Simons sentiu-se abalado, Doralice não parecia conhecer os limites do bom senso. Ele assumiu um tom mais sério.

- Então, tudo certo para ir lá com o policial Alan?

- Não tive notícias o dia todo. Mas espero encontrá-lo no horário combinado.

- Boa sorte então.

- Eu já vou indo. - e se encaminhou para a saída.

- Ei! - Simons a chamou - Você tem que deixar a chave.

Doralice virou-se para encará-lo.

- Acho que vou levá-la. - disse, balançando a chave na frente dele.

- Tudo bem. - concordou simplesmente.

Ele tinha uma reserva.

Ícaro chegou dez minutos depois que Doralice saiu do hotel. Foi até Simons e o abraçou de um jeito descontraído.

- Fala aí, maninho. Parece que faz uma eternidade que não nos vemos, cara. E a madame detetive já se mandou? - perguntou empolgado.

- Não, ela está no quarto.

- Show. Mas que doideira foi aquela no domingo?

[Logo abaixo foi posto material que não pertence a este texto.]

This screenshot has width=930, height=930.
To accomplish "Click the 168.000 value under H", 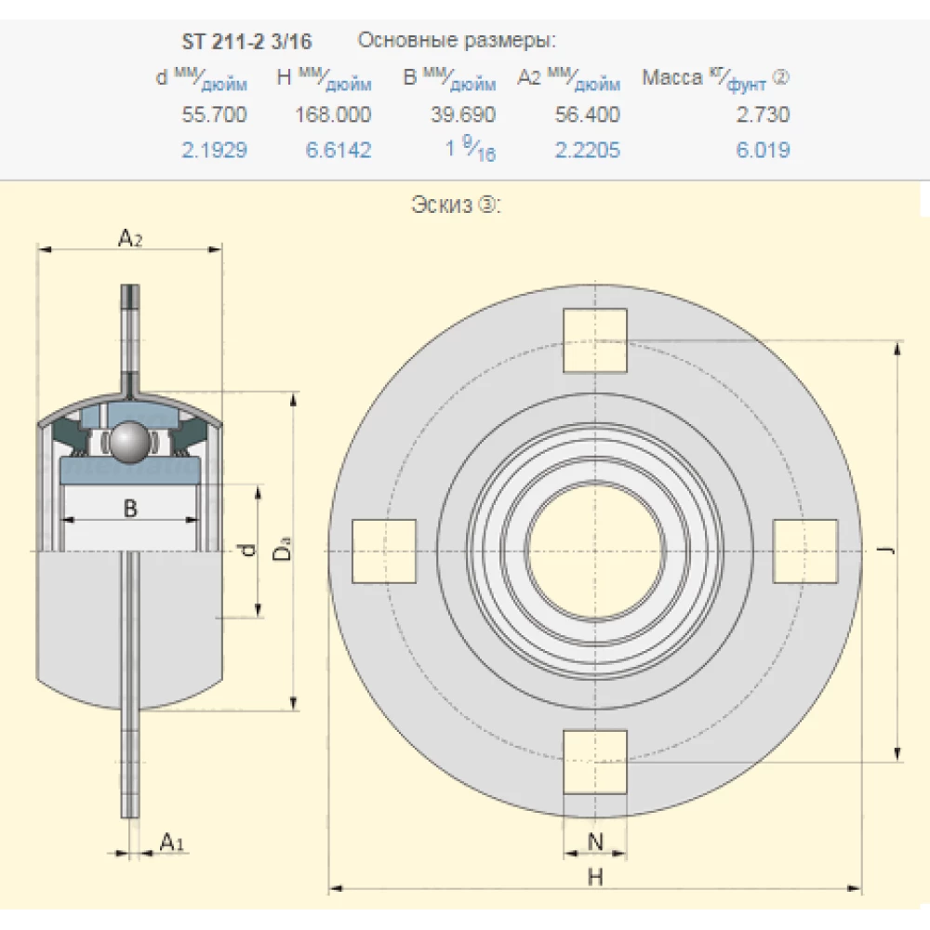I will tap(333, 114).
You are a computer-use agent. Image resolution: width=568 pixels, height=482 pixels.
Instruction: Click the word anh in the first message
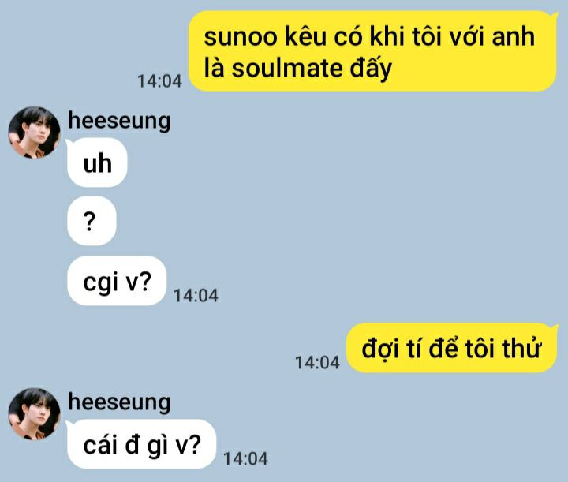tap(513, 36)
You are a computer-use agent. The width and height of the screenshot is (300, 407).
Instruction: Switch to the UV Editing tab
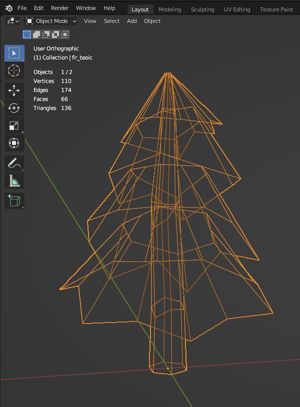237,10
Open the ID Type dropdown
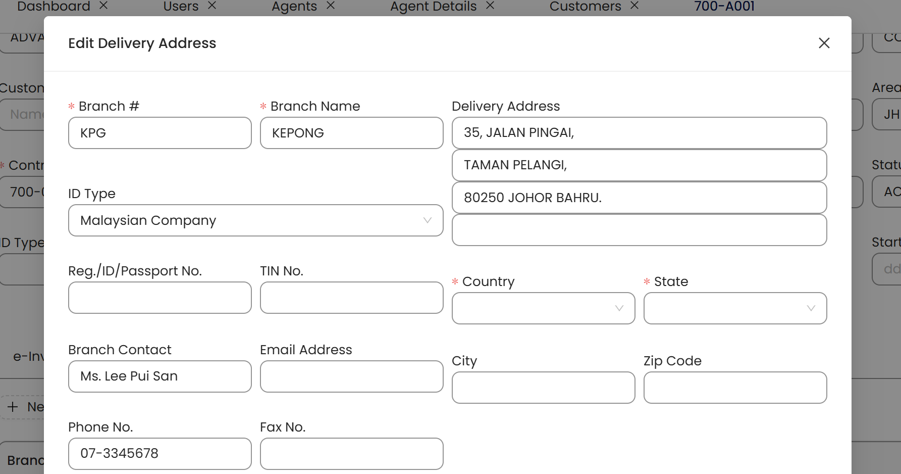The width and height of the screenshot is (901, 474). pyautogui.click(x=255, y=220)
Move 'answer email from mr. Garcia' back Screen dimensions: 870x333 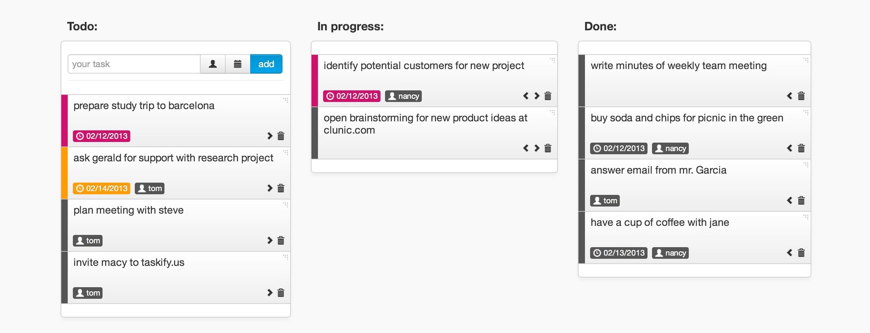(x=789, y=200)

A madame chegou aqui toda rasgada, mano.

- Eu tenho que te mostrar uma coisa, meu amigo. - Simons tirou uma chave do bolso com o número do quarto 33.

- Qual foi? Alguma parada errada?

- Só vem comigo.

Simons e Ícaro seguiram pelo corredor até as escadas, em direção ao quarto de Érika. Ele abriu a porta e deixou o amigo passar na frente. Ícaro demonstrou surpresa ao vê-la.

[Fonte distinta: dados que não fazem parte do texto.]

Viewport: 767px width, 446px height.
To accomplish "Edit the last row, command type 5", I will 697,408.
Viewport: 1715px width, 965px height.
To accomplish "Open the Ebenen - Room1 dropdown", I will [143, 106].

- Cara, é a madame detetive! O que aconteceu com ela? Cara, você fez isso? - Ícaro levou as mãos à boca.

- O quê? Não! É uma longa história.

- Se é longa, então vou precisar de uma cerveja. Desce e pega uma lá pra mim, maninho.

- Tá certo. - ele respondeu, concordando.

Simons desceu as escadas para ir até o expositor, deixando Ícaro e Érika sozinhos no quarto.